ORATORI_AE

Concept                                   Simona Bertozzi, Marcello Briguglio

Coreografia                             Simona Bertozzi

Danza                                      Lucia Guarino, Chiara Minoccheri, Manfredi Perego, Alice Ruggero, Andrea Sassoli, Simona Bertozzi

Musica&Live electronics     Francesco Giomi

Progetto luci e set                  Antonio Rinaldi

 

Produzione Nexus 2014

Con il sostegno di Regione Emilia Romana, Settore Promozione e Beni Culturali

Cura del progetto Associazione Nexus

Residenze presso Centro Mousikè Bologna, Era Acquario Parma, Dom La Cupola del Pilastro Bologna

 

“…per ogni luogo, vi sono tanti paesaggi quanti sono gli individui che lo interpretano…”

Gilles Clement

 

L’oratorio, il cortile, il giardino: luoghi dai confini delimitati, la cui geometria contiene e  alimenta  la relazione tra l’agire e la dimensione del sogno, dell’immaginazione.

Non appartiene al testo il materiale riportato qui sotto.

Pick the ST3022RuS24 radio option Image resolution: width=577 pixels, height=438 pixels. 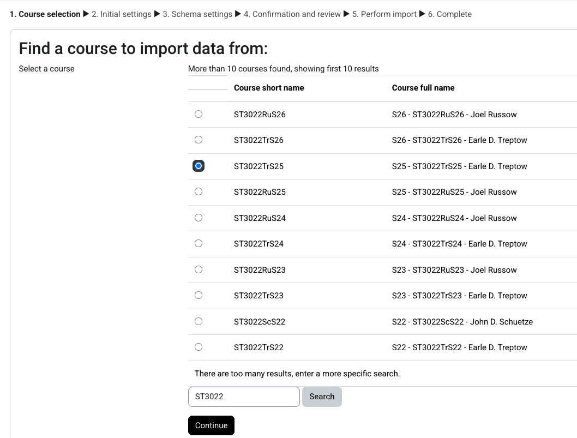[199, 218]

Dentro il perimetro dei muretti o delle fronde, si gioca, si dettano nuove regole, si negozia la gestione degli spazi, si da corpo alle visioni, si informa il dialogo tra individuo  e comunita’, ricollocandolo dove la dimensione ludica si identifica come chiave del vivente: esercizio, ascolto, dedizione, timidezza, distanza, pratica ed esortazione all’incontro, tangenza, osservazione dell’altro…

 

Pensare questi elementi in forma di scrittura coreografica, per un  esordio nello spazio dell’Oratorio San filippo Neri, mi ha guidata nella creazione di una serie di quadri dedicati a forme di coralità tra i corpi, dei portraits di configurazioni relazionali dove,   attraverso un vocabolario di gesti e azioni condivise, i soggetti evidenziano la necessità di aderire ad un sentire comune, sia nella modulazione dinamica che nel suo mutarsi in immagine. E  di immagine in immagine. Il tutto senza un intento descrittivo ma depositando, a latere della narrazione, un territorio continuamente dissodato, ondulato e frastagliato dal mutare delle anatomie e delle architetture corporee.

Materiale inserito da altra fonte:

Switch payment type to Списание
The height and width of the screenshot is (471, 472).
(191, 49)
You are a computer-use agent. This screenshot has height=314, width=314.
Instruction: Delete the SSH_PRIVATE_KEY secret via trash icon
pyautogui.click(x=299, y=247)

Sulla scena un sestetto di danzatori con musicista, il coro e il corifeo, colti nell’atto di strutturare possibilità di raggruppamento e aggregazione: una squadra prima della disputa, una corsa, una battaglia o una recita nel boschetto…

Ogni brano coreografico si estende per regolamentazione interna dell’agire, ma è il riverbero spazio temporale delle singole presenze a far pulsare il coro, a dettare i timbri, a definire le screziature di colore, i distacchi e gli unisoni. Ad ogni partecipante il compito di rinnovare la percezione del paesaggio circostante, inclusi i corpi degli altri.

Complici il volume e la tattilità delle partiture sonore.